Masyarakat di Kampung Kolam juga ada yang didominasi oleh suku Jawa. Karena sejak masa pemerintahan Belanda, banyak orang Jawa yang merantau ke Tanah Deli. Salah satu cita-citanya adalah menjadi penanam tembakau di daerah yang ditanami tembakau dan tebu, yang merupakan sebagian besar tanaman pangan pada waktu itu di Sumatera Utara. Bangunan bersejarah desa Kolam
Ismail mengungkapkan, setidaknya ada empat rumah yang berada di Desa Kolam. Pertama, Masjid Alhakim. Masjid yang didirikan oleh sekelompok umat Islam yang sebagian besar berkebangsaan Melayu ini didirikan pada tahun 1800. Pimpinan masjid saat itu adalah Abdul Rahman yang diberi nama Tuan Khatib. Masjid yang terbuat dari kayu dan ditutupi daun lontar ini pernah diserang tentara Belanda untuk mencari tentara pada tahun 1949. Ada juga tentara yang mengambil kayu Pak. Khatib karena dia tertarik pada alam, lukisan, dan pepohonan. Pasukan ini dikomandoi oleh Pak Bejo.
Kedua, kenangan Ampera.
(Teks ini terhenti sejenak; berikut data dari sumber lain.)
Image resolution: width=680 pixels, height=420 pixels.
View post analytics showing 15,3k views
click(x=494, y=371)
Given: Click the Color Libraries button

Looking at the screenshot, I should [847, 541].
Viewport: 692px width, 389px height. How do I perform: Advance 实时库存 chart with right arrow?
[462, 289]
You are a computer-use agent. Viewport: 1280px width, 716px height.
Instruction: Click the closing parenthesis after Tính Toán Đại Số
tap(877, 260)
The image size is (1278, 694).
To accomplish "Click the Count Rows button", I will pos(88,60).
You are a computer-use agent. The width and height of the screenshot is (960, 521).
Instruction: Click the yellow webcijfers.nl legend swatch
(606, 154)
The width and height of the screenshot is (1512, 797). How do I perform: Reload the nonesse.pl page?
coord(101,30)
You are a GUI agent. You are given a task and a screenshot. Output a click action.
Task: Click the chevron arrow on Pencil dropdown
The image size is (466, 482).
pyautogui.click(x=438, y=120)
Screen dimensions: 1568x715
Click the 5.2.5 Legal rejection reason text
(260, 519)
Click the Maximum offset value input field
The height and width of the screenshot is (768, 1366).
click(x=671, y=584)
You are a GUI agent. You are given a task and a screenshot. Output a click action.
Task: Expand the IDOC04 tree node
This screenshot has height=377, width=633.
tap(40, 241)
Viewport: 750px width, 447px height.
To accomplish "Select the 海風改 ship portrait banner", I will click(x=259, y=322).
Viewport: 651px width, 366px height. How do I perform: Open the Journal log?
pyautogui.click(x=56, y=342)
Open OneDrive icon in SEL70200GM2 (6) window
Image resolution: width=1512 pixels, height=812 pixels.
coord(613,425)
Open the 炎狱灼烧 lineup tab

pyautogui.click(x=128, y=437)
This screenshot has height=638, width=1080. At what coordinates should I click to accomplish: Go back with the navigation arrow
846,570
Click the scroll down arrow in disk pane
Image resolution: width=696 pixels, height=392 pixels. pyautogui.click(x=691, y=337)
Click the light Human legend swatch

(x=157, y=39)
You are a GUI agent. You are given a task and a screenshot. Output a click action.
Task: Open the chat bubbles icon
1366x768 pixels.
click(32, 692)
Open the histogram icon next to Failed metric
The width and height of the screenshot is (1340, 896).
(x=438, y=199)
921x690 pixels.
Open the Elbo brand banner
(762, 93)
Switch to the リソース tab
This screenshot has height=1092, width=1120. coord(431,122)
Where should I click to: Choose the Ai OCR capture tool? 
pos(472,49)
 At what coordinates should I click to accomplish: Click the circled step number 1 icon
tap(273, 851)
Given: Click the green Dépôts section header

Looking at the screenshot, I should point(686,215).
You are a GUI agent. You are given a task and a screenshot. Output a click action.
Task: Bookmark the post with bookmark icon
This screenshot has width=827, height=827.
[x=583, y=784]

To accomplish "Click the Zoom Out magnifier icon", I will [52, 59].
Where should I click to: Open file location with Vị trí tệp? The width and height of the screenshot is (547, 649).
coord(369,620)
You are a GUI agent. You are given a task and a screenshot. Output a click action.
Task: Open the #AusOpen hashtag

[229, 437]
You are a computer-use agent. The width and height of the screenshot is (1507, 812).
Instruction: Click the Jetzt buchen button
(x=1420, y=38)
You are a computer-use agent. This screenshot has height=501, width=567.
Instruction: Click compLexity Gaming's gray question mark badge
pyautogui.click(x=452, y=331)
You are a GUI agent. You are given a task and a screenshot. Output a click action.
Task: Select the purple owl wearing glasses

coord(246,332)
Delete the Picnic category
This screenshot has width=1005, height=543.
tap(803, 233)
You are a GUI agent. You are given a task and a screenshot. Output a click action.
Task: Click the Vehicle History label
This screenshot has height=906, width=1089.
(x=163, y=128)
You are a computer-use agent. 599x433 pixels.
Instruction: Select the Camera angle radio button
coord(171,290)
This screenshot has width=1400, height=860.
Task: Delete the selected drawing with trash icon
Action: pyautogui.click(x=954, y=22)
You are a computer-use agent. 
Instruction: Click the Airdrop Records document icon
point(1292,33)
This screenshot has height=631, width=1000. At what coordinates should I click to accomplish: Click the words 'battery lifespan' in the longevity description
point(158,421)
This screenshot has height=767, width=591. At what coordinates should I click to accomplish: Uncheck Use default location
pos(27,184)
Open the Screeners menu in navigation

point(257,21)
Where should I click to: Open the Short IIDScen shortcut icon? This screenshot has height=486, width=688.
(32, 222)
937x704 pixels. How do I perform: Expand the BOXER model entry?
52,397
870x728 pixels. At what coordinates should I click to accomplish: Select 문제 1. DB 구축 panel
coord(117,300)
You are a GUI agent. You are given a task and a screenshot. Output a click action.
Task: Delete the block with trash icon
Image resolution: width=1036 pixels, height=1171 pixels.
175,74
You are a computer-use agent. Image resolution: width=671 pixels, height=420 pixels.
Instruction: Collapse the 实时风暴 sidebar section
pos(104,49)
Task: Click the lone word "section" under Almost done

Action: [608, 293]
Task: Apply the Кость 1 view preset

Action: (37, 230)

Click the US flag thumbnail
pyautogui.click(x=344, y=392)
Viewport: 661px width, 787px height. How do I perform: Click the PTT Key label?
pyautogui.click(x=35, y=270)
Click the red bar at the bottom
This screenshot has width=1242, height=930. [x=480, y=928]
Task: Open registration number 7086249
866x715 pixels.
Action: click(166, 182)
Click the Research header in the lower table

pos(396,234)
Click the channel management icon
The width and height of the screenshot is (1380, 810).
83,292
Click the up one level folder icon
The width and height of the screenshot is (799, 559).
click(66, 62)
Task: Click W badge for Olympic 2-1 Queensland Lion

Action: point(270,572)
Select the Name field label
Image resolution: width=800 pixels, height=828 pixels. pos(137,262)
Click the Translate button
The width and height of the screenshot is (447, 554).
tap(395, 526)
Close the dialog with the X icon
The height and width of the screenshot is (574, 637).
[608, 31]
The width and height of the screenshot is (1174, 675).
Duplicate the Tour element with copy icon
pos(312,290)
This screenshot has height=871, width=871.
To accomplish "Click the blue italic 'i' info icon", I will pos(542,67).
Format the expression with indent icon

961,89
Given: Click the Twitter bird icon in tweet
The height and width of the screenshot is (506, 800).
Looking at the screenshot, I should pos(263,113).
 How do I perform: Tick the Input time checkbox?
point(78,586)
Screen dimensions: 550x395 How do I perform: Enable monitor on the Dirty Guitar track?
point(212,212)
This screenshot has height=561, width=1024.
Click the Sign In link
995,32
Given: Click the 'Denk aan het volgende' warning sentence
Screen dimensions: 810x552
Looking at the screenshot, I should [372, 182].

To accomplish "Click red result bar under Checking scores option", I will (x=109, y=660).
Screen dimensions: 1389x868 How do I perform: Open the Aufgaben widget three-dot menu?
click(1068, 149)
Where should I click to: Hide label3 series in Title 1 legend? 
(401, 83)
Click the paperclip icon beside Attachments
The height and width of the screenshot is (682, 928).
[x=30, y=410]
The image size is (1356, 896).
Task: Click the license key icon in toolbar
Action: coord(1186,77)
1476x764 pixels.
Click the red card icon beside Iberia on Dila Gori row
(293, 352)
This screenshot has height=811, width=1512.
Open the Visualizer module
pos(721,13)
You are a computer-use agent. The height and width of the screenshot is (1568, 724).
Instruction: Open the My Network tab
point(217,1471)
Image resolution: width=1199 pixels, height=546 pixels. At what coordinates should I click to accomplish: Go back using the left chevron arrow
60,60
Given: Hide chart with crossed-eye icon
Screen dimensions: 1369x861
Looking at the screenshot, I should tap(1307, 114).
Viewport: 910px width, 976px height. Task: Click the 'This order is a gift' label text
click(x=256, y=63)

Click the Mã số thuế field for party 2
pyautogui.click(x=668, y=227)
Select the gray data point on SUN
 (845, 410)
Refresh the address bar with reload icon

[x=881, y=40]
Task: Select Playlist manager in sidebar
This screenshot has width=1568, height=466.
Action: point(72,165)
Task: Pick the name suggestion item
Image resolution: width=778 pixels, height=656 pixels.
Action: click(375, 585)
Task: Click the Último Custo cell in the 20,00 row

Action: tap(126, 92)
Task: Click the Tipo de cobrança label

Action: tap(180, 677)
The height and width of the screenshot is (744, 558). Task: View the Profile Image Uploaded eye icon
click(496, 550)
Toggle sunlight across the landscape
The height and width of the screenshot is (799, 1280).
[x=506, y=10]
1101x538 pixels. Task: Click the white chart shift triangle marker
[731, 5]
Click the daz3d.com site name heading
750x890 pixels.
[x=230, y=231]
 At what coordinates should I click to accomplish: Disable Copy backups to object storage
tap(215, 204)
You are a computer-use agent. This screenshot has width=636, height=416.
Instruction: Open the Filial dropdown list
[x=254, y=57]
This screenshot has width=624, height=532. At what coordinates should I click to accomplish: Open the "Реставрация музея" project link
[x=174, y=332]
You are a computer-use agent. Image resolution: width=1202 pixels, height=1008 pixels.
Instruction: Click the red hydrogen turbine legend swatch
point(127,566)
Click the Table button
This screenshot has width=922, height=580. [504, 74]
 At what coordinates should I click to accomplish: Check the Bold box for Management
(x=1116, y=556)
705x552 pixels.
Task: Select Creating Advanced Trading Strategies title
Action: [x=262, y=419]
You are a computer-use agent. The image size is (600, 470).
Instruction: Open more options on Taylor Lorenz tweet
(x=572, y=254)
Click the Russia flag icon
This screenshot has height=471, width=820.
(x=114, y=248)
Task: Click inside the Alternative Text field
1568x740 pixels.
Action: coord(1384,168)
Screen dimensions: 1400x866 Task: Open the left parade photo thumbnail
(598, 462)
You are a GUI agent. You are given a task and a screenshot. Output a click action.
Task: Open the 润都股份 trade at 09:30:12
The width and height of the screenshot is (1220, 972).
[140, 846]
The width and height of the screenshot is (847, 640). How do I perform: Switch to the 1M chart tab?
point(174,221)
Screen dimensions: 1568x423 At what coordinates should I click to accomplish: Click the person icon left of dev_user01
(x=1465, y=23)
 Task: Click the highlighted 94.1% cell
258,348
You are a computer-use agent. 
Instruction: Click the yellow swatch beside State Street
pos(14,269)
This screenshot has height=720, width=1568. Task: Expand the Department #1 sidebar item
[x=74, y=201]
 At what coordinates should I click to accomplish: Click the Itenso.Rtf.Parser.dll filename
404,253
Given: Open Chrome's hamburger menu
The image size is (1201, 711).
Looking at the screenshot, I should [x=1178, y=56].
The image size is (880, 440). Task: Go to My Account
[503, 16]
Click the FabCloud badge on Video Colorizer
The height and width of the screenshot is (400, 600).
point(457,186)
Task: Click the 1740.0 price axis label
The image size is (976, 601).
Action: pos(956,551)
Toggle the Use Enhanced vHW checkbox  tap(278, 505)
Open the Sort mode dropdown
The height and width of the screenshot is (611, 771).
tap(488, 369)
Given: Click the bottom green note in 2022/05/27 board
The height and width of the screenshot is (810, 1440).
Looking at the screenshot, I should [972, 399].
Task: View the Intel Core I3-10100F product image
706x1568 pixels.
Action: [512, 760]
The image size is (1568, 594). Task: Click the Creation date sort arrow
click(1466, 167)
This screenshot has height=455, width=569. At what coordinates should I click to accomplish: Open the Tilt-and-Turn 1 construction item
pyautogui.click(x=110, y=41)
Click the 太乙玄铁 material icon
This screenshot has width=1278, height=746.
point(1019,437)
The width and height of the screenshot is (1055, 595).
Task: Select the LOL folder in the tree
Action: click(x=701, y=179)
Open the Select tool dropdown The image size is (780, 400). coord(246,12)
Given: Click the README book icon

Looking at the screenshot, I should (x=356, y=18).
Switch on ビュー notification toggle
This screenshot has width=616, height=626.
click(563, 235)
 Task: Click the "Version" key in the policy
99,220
Monumen ini merupakan simbol untuk memperingati wafatnya tokoh pemuda Pancasila, Bapak. Jacob, dan anggota HMI, Anadlin Prawira. Monumen tersebut terletak di Desa Sukom, tempat ditemukannya kedua jenazah tersebut. Peristiwa ini berawal dari Operasi Gayang yang dilakukan PKI, pasca bencana Lubang Buaya.
Ketiga, Makam Nyai Ronggeng. Pada dasarnya masyarakat setempat tidak mengetahui siapa yang dikuburkan dan sudah berapa lama kuburan tersebut utuh. Namun berawal dari legenda tersebut, dahulu kala ada Nyai Ronggeng yang mengganggu perhatian para laki-laki di desa tersebut dan menimbulkan banyak konflik.
Saat itu, para pria ingin menikmati tarian indah tersebut. Konflik berakhir dengan terbunuhnya dan penguburan Nyai Ronggeng di dekat perkebunan tembakau. Diperkirakan hal ini terjadi pada awal tahun 1800an dan 1900an. Hingga saat ini, tidak jarang masyarakat datang ke sini untuk mencari berkah. Keempat, makam Datuk Kobah. Kategori ini masih menjadi misteri. Letak makam ini berada di pinggir lubang Kobah yang berada di dekat perkebunan sehingga dinamakan Makam Datuk Kobah. Sementara itu, di pemakaman ini diketahui terdapat dua makam laki-laki dan satu makam perempuan. Dalam penyelidikan, batu nisan tersebut kemudian ditemukan di pemakaman umum kota Saentis. Batu nisan terbuat dari batu pantai dengan desain khas melayu. Nama di headline rusak sehingga sulit dibaca. Namun masih ada satu naskah yang sedang ditulis ulang, yaitu tahun 1299 H. Konon, dahulu Datuk Kobah merupakan salah satu tokoh suku Melayu. Saeed Jalaluddin, eks Melayu yang masih hidup, pernah mendengar nama depan Datok Kobah, Datuk Tengku Muhammad Dayah. Namun belum ada bukti kuat yang bisa membuktikan hal tersebut,” tulisnya.